Minor changes would continue nonetheless. The 22nd Congress of the CPSU initiated a cosmetic phase to the De-Stalinization programme by breaking Joseph Stalin's cult of personality. On 9 November 1961, the city of Stalino was renamed to Donetsk and the oblast followed suit. Exactly a year later, the city and oblast of Stanislaviv was renamed to Ivano-Frankivsk in honour of the Ukrainian writer and poet Ivan Franko. Following the death of Kliment Voroshilov in December 1969, the city and oblast of Luhansk once again became Voroshylovhrad on 5 January 1970.

This arrangement would enter a stable phase right into perestroika. On 4 May 1990 Voroshylovhrad would be renamed to Luhansk, along with the oblast. On 11 June 1991, the city of Rovno was renamed to Rivne, the oblast too.
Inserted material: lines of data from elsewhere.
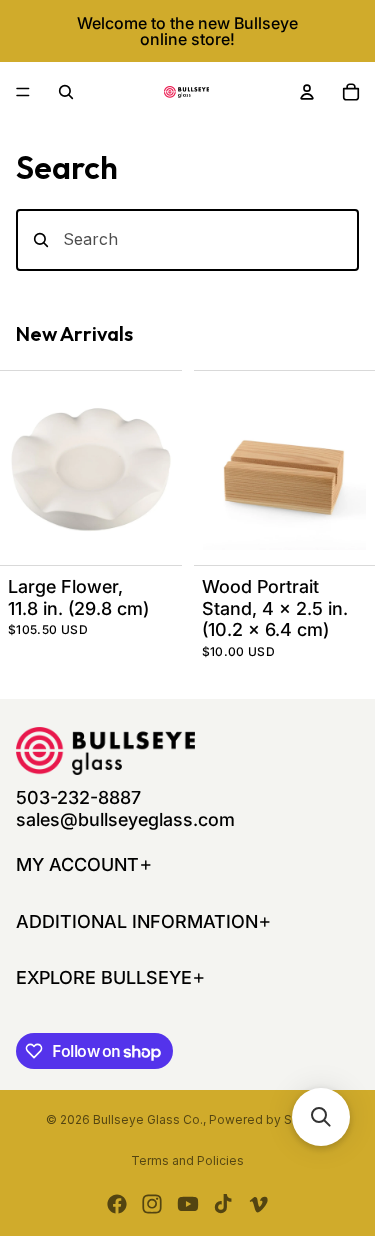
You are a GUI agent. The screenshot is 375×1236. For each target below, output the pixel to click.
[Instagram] (152, 1204)
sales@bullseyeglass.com (125, 819)
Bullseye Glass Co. (148, 1119)
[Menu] (23, 92)
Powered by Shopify (269, 1119)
However, the most significant change took place on June 19 1991, when the Crimean Oblast would re-establish as the Crimean Autonomous Soviet Socialist Republic, which it held as part of the Russian SFSR until 18 May 1944, and would declare sovereignty on 4 September.
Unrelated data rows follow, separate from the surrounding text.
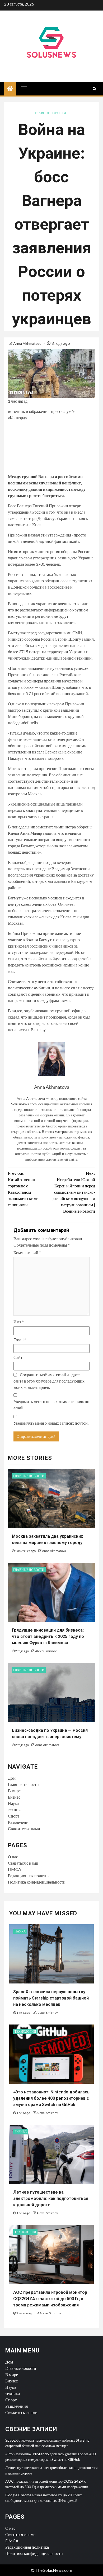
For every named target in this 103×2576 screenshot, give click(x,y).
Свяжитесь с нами (24, 1828)
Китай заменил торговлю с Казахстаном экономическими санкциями (23, 1189)
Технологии (25, 2031)
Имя (18, 1321)
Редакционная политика (30, 1875)
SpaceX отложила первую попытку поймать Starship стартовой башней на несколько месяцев (51, 1998)
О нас (13, 1856)
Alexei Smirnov (46, 1651)
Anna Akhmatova (27, 343)
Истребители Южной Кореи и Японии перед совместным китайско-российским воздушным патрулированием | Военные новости (73, 1192)
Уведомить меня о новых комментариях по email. (51, 1404)
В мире (14, 1790)
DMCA (14, 1869)
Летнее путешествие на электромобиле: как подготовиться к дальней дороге (50, 2198)
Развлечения (19, 1822)
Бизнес (14, 1796)
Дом (12, 1777)
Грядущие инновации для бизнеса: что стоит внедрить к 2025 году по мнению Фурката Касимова (48, 1636)
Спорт (13, 1815)
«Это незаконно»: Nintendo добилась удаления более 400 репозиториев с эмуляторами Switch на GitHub (51, 2098)
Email (19, 1339)
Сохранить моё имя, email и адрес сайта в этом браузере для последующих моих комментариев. (49, 1381)
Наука (13, 1803)
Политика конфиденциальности (36, 1881)
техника (15, 1809)
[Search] (94, 89)
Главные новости (50, 113)
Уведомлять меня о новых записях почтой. (50, 1422)
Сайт (17, 1357)
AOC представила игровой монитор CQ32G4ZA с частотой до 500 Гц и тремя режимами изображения (50, 2298)
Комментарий (27, 1252)
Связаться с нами (23, 1862)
The present Administrative division of Ukraine have retained the Soviet-time arrangement, though legal formalities such as the Crimea's status as an Autonomous republic and the status of Sevastopol would be settled in the mid-1990s. However, Crimea would be eventually annexed forcibly into Russia in 2014 while four Ukrainian oblasts of Kherson, Zaporizhzhia, Donetsk and Luhansk were also illegally annexed into Russia in September 2022. The pro-Russian states of Donetsk People's Republic and Luhansk People's Republics unilaterally declared independence from Ukraine in 2014.